B) Rats are not exotic mammals!

C) Birds are not mammals, let alone exotic mammals!


That is all.............phew!


----------



## Zoo-Man (Apr 12, 2008)

I think this should be made a sticky for this section :2thumb:


----------



## Shell195 (May 31, 2007)

Not strictly true Colin. Here is an example I found on google and there are dozens more to choose from.Our vets class these animals as exotic species too

Exotic Animals and Pets


----------



## Caz (May 24, 2007)

I beg to differ.
This rat looks pretty damn exotic:


----------



## Mrs Mental (May 5, 2009)

:lol2::lol2:

Well this made me laugh 

Colin : victory:


----------



## miss_ferret (Feb 4, 2010)

:lol2: aww that picture made me smile :2thumb: wish someone would tell the majority of vets near me that ferrets arnt exotic, took me ages to find one that wouldnt charge exotic prices to see them


----------



## LoveForLizards (Apr 20, 2008)

Lol colin! 


Ferrets are considered exotic and studied under exotics because strictly speaking they are only a sub species of their wild cousins ( the polecat). Vets treat them as exotic because they are studied as exotics as opposed to under the same category as rabbits, guinea pigs etc. But yes I tend to agree with you in all 3 of those. It also makes me laugh when people think dumbo rats are exotic just because of their ears!

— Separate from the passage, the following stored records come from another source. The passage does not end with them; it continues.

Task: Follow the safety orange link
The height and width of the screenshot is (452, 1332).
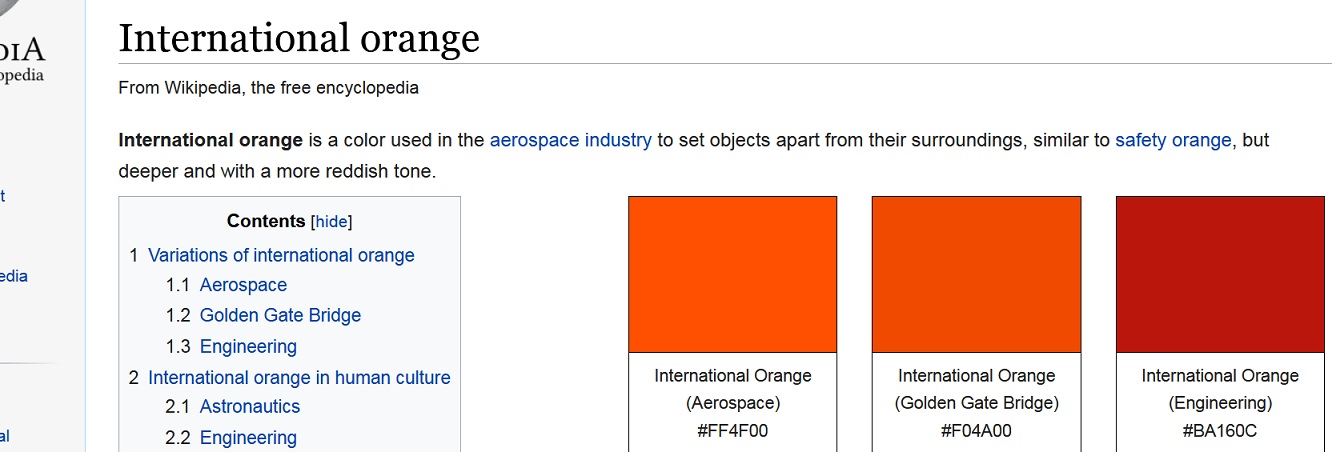Action: tap(1173, 140)
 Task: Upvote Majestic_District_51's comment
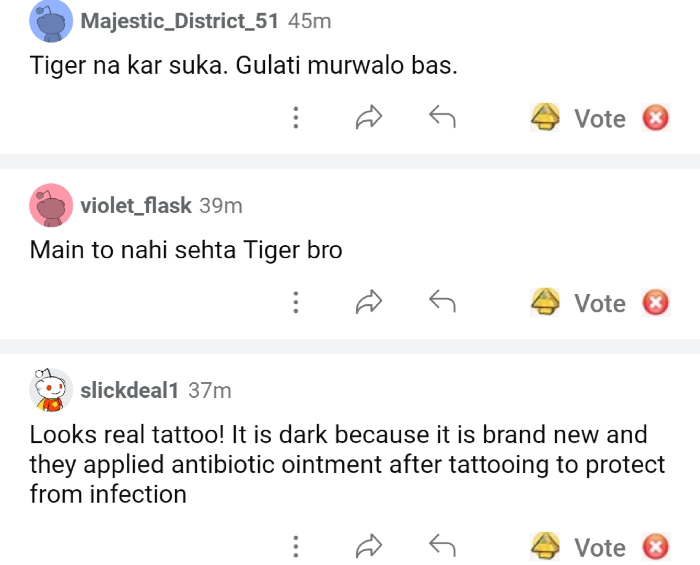(545, 119)
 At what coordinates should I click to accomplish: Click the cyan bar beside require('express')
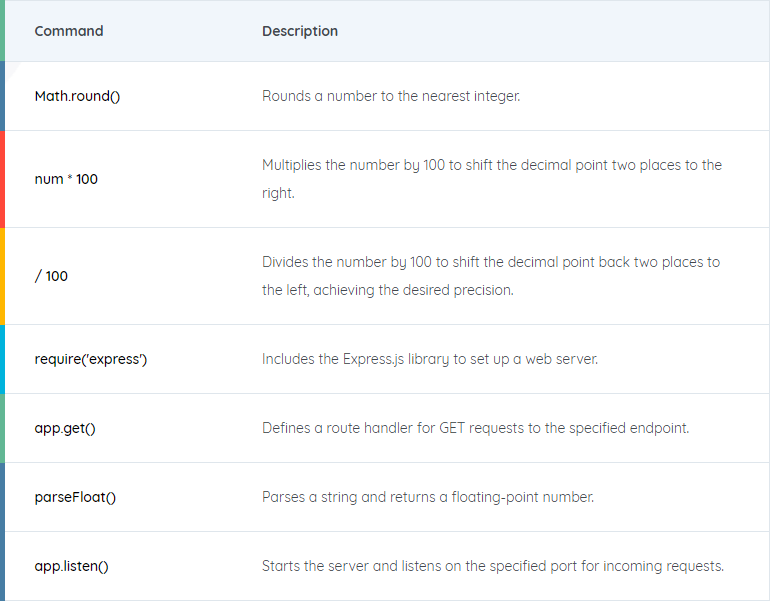point(3,359)
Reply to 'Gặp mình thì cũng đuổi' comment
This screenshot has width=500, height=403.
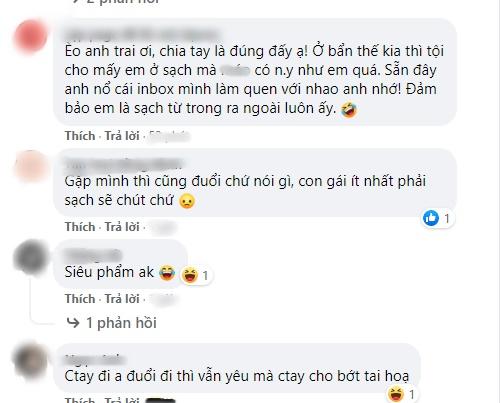point(122,227)
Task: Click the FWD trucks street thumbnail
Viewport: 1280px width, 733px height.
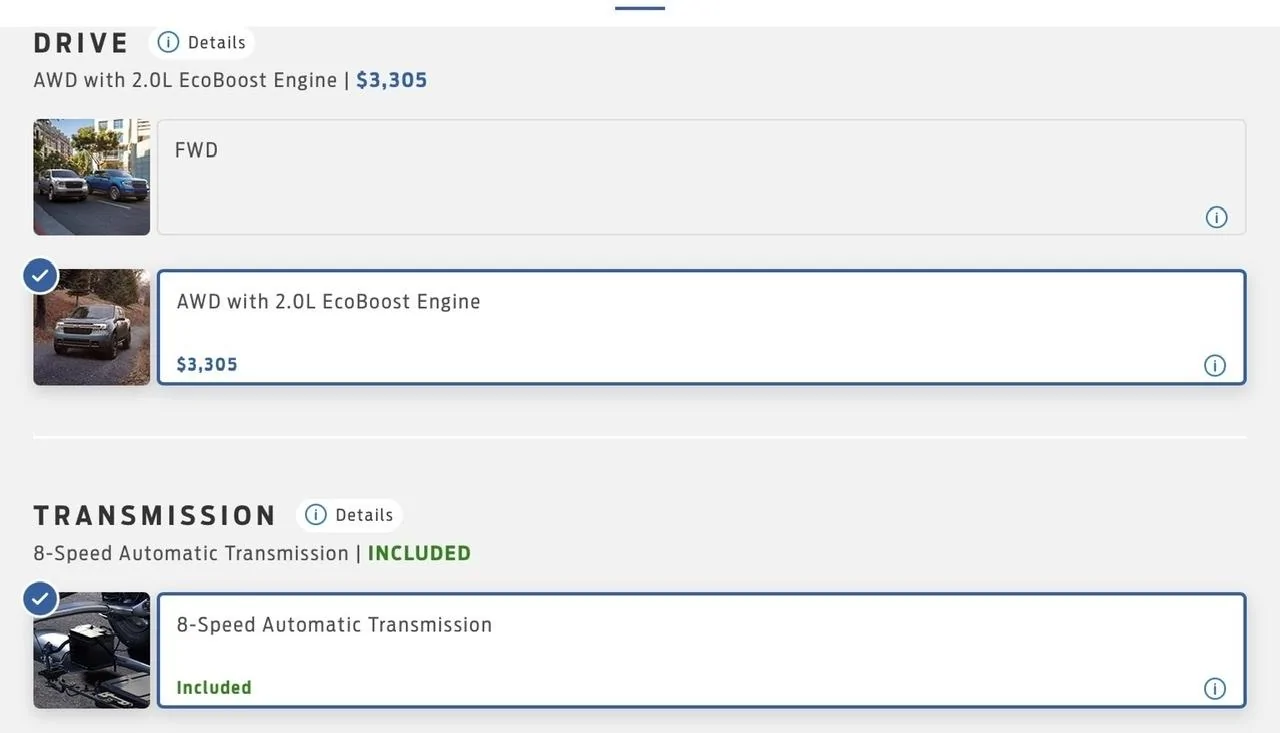Action: 92,177
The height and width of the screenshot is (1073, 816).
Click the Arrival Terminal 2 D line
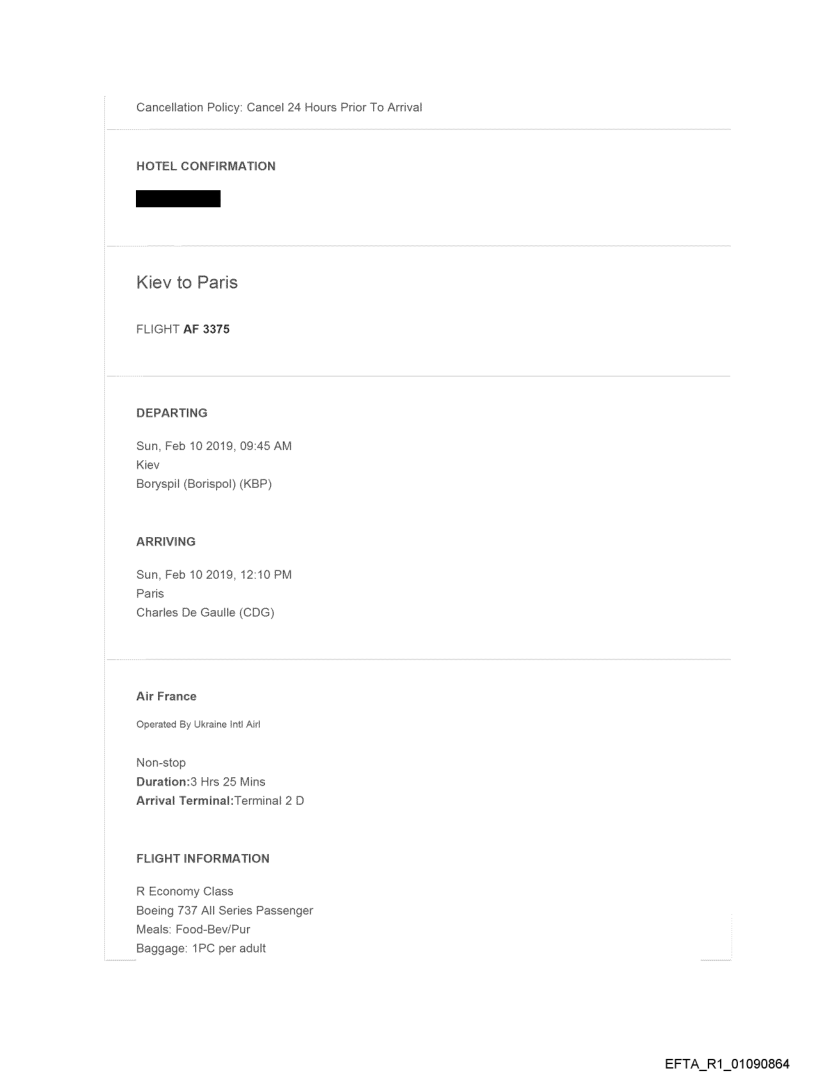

Ps. Sorry I missed your face book message! I'd fell asleep logged in lol.


----------



## glidergirl (Nov 27, 2006)

Zoo-Man said:


> Ok, lets get this straight....
> 
> 
> A) Ferrets are not exotic mammals!
> ...


What about Giant African Snails http://www.reptileforums.co.uk/forums/exotic-mammals/473931-giant-african-snails-wanted.html ... are they classed as exotic mammals? :lol2:


----------



## Shellsfeathers&fur (Jan 18, 2009)

What I find more irritating is people not being able to spell the breed of animal they have, particularly when they are advertising them for sale!

A well known breed of tortoise springs to mind....


----------



## Hipparchia (Nov 14, 2009)

erm guinea pigs are classed as an exotic pet :Na_Na_Na_Na:


----------



## LoveForLizards (Apr 20, 2008)

glidergirl said:


> What about Giant African Snails http://www.reptileforums.co.uk/forums/exotic-mammals/473931-giant-african-snails-wanted.html ... are they classed as exotic mammals? :lol2:


GALS are exotics :2thumb:



Stephen P said:


> What I find more irritating is people not being able to spell the breed of animal they have, particularly when they are advertising them for sale!
> 
> A well known breed of tortoise springs to mind....


:notworthy:


The mind boggles as to why guinea pigs are considered exotic. They're far from exotic and aren't even studied as such!


----------



## ambyglam (Nov 16, 2009)

I think in the case of this forum 'exotic' should classify those animals not commonly sold in 'standard' pet shops or that have not been commonly domesticated by a large number of people in the uk for 10 years or more!

thus ferrets, rats and guinea pigs stc would not classify as 'exotic', 

I kept ferrets over 20 years ago and they were common enough then!


----------



## Hipparchia (Nov 14, 2009)

cetain types of guinea pigs have not been kept in pet shops not should they

i.e. the types i breed


----------



## Rum_Kitty (Jun 14, 2009)

Hipparchia said:


> cetain types of guinea pigs have not been kept in pet shops not should they
> 
> i.e. the types i breed


They are still guinea pigs though. Same species, perhaps a tiny amount more care required but not the same as the likes of suggies and ground squirrels. Its sort of like saying a rare breed of dog deserves to be in exotic mammals, but its still a dog, which is hardly exotic.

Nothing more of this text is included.